**What is being asked**
All of the data below needs to be set down again, exactly as shown.

Collected data entries
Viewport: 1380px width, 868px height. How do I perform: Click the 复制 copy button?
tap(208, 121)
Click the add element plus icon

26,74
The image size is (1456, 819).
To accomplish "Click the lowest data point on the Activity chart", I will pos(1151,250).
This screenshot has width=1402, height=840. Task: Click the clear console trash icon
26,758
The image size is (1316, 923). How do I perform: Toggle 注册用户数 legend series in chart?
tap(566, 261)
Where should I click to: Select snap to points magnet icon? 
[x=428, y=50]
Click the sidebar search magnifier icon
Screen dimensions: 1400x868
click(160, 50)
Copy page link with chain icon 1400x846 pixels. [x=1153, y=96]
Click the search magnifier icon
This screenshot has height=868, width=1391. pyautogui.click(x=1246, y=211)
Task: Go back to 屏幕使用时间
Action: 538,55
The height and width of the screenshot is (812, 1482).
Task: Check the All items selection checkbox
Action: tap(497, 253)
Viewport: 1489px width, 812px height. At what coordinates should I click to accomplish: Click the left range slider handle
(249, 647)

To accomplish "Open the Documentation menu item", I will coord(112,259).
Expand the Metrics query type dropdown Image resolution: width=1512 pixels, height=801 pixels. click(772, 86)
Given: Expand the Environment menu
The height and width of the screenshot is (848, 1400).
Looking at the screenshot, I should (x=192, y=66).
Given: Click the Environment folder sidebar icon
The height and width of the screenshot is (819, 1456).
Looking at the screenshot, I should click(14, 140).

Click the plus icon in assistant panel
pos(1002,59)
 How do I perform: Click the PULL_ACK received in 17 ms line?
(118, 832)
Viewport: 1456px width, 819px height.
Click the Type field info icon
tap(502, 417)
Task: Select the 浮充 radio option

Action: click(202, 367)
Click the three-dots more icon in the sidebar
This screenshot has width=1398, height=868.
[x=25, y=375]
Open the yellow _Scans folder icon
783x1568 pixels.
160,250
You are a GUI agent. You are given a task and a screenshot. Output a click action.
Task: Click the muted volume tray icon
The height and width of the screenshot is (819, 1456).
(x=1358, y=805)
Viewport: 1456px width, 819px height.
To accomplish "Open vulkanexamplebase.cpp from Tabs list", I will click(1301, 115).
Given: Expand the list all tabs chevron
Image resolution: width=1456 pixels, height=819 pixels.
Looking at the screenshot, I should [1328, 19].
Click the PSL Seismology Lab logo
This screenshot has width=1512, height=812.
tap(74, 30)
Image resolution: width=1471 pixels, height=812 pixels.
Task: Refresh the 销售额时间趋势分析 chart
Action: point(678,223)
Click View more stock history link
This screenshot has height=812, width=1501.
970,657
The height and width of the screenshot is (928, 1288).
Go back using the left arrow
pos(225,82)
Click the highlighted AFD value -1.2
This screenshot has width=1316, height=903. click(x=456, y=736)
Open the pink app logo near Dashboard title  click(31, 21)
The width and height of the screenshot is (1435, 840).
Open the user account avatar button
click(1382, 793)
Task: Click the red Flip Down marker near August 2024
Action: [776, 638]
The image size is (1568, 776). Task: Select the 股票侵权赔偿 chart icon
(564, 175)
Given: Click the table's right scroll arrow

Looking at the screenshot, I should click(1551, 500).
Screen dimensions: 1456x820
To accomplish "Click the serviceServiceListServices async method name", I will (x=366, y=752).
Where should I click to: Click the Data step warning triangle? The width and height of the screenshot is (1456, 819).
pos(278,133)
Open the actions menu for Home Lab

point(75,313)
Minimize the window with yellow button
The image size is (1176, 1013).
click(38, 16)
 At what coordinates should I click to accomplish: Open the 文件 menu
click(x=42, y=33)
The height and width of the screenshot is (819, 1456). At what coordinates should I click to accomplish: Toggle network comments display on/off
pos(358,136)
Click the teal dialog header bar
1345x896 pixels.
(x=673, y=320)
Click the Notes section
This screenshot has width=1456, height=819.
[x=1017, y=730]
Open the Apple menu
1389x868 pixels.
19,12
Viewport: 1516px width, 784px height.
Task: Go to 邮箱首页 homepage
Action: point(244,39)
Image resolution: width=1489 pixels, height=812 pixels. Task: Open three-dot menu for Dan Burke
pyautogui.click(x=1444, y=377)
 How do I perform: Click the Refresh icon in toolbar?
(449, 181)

**Written answer**
Viewport: 1380px width, 868px height. How do I perform: Click the 复制 copy button?
tap(208, 121)
Click the add element plus icon

26,74
The image size is (1456, 819).
To accomplish "Click the lowest data point on the Activity chart", I will pos(1151,250).
This screenshot has width=1402, height=840. Task: Click the clear console trash icon
26,758
The image size is (1316, 923). How do I perform: Toggle 注册用户数 legend series in chart?
tap(566, 261)
Where should I click to: Select snap to points magnet icon? 
[x=428, y=50]
Click the sidebar search magnifier icon
Screen dimensions: 1400x868
click(160, 50)
Copy page link with chain icon 1400x846 pixels. [x=1153, y=96]
Click the search magnifier icon
This screenshot has height=868, width=1391. pyautogui.click(x=1246, y=211)
Task: Go back to 屏幕使用时间
Action: 538,55
The height and width of the screenshot is (812, 1482).
Task: Check the All items selection checkbox
Action: tap(497, 253)
Viewport: 1489px width, 812px height. At what coordinates should I click to accomplish: Click the left range slider handle
(249, 647)

To accomplish "Open the Documentation menu item", I will coord(112,259).
Expand the Metrics query type dropdown Image resolution: width=1512 pixels, height=801 pixels. click(772, 86)
Given: Expand the Environment menu
The height and width of the screenshot is (848, 1400).
Looking at the screenshot, I should (x=192, y=66).
Given: Click the Environment folder sidebar icon
The height and width of the screenshot is (819, 1456).
Looking at the screenshot, I should click(14, 140).

Click the plus icon in assistant panel
pos(1002,59)
 How do I perform: Click the PULL_ACK received in 17 ms line?
(118, 832)
Viewport: 1456px width, 819px height.
Click the Type field info icon
tap(502, 417)
Task: Select the 浮充 radio option

Action: click(202, 367)
Click the three-dots more icon in the sidebar
This screenshot has width=1398, height=868.
[x=25, y=375]
Open the yellow _Scans folder icon
783x1568 pixels.
160,250
You are a GUI agent. You are given a task and a screenshot. Output a click action.
Task: Click the muted volume tray icon
The height and width of the screenshot is (819, 1456).
(x=1358, y=805)
Viewport: 1456px width, 819px height.
To accomplish "Open vulkanexamplebase.cpp from Tabs list", I will click(1301, 115).
Given: Expand the list all tabs chevron
Image resolution: width=1456 pixels, height=819 pixels.
Looking at the screenshot, I should [1328, 19].
Click the PSL Seismology Lab logo
This screenshot has width=1512, height=812.
tap(74, 30)
Image resolution: width=1471 pixels, height=812 pixels.
Task: Refresh the 销售额时间趋势分析 chart
Action: point(678,223)
Click View more stock history link
This screenshot has height=812, width=1501.
970,657
The height and width of the screenshot is (928, 1288).
Go back using the left arrow
pos(225,82)
Click the highlighted AFD value -1.2
This screenshot has width=1316, height=903. click(x=456, y=736)
Open the pink app logo near Dashboard title  click(31, 21)
The width and height of the screenshot is (1435, 840).
Open the user account avatar button
click(1382, 793)
Task: Click the red Flip Down marker near August 2024
Action: [776, 638]
The image size is (1568, 776). Task: Select the 股票侵权赔偿 chart icon
(564, 175)
Given: Click the table's right scroll arrow

Looking at the screenshot, I should click(1551, 500).
Screen dimensions: 1456x820
To accomplish "Click the serviceServiceListServices async method name", I will (x=366, y=752).
Where should I click to: Click the Data step warning triangle? The width and height of the screenshot is (1456, 819).
pos(278,133)
Open the actions menu for Home Lab

point(75,313)
Minimize the window with yellow button
The image size is (1176, 1013).
click(38, 16)
 At what coordinates should I click to accomplish: Open the 文件 menu
click(x=42, y=33)
The height and width of the screenshot is (819, 1456). At what coordinates should I click to accomplish: Toggle network comments display on/off
pos(358,136)
Click the teal dialog header bar
1345x896 pixels.
(x=673, y=320)
Click the Notes section
This screenshot has width=1456, height=819.
[x=1017, y=730]
Open the Apple menu
1389x868 pixels.
19,12
Viewport: 1516px width, 784px height.
Task: Go to 邮箱首页 homepage
Action: point(244,39)
Image resolution: width=1489 pixels, height=812 pixels. Task: Open three-dot menu for Dan Burke
pyautogui.click(x=1444, y=377)
 How do I perform: Click the Refresh icon in toolbar?
(449, 181)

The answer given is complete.